Réforme du financement participatif : l’adaptation du régime français existant face à l’instauration du nouveau règlement européen

Le financement participatif, ou « crowdfunding », est une modalité de financement dite désintermédiée, car mettant en relation des porteurs de projets ayant besoin de financement avec des particuliers ou des entreprises, au moyen d’une plateforme numérique. Ce financement se réalise sous la forme de titres de capital ou de créance en vertu de prêts ou de dons. Cette finance alternative, présentée initialement comme un phénomène passager, s’est implantée dans le paysage financier du XXIe siècle.

Fruit d’un processus législatif national prometteur, mais pouvant sembler long, la réforme semble enfin atteindre un niveau de maturité à la hauteur de son ambition. Pour autant, l’encadrement réglementaire national apparait aujourd’hui dépassé par le cadre juridique européen. Il convient donc, ici comme ailleurs, de coordonner les dispositions relevant de deux ordres juridiques : internes et européens. Si le phénomène, de l’avis des experts, demeure difficile à quantifier avec précision, on ne saurait ignorer une pratique qui, en 2020, concernait plus de 54 000 petits épargnants, avec une collecte totale cette même année de plus de 1 milliard d’euros. Le dernier coup de marteau a été porté par le Parlement et le Conseil européen avec l’adoption du règlement 2020/1503 du 7 octobre 2020 qui confère au financement participatif un cadre juridique abouti, plus ouvert et sécurisé, dont les implications juridiques suscitent d’ores et déjà l’enthousiasme d’entrepreneurs et d’investisseurs.
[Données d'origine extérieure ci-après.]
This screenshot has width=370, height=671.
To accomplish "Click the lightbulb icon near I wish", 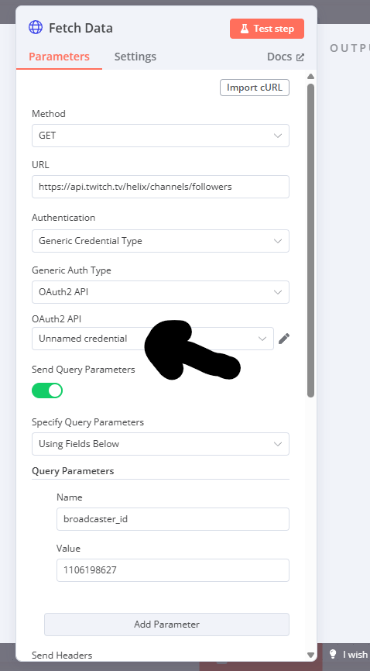I will tap(333, 654).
Un long processus législatif de libéralisation du financement participatif en droit français

Le financement participatif peut revendiquer une histoire longue. Cela pourrait être le « prêt à la grosse aventure » qui s’opérait dès le IVe siècle av. JC. en Grèce Antique, qui présente des traits communs avec le financement alternatif, du moins dans son esprit, en ce qu’il permettait aux marchands négociants de solliciter des prêts de financement pour effectuer leurs voyages au long cours. Plus de deux millénaires plus tard, ce sont les marchands de Wall Street qui se réapproprient ce concept pour faire naître le « crowdfunding » (parfois traduit par financement par la foule) initialement réglementé par le Jumpstart Our Business Startups Act de l’Administration Obama en 2012. Cette approche marque les esprits en ce qu’elle lie intrinsèquement ce dispositif à une logique d’innovation. Il faudra peu de temps pour que les marchands européens, à leur tour, envisagent le recours au « prêt à la grosse aventure » dans sa version la plus moderne, il est vrai bien aidé par le développement et la banalisation du numérique.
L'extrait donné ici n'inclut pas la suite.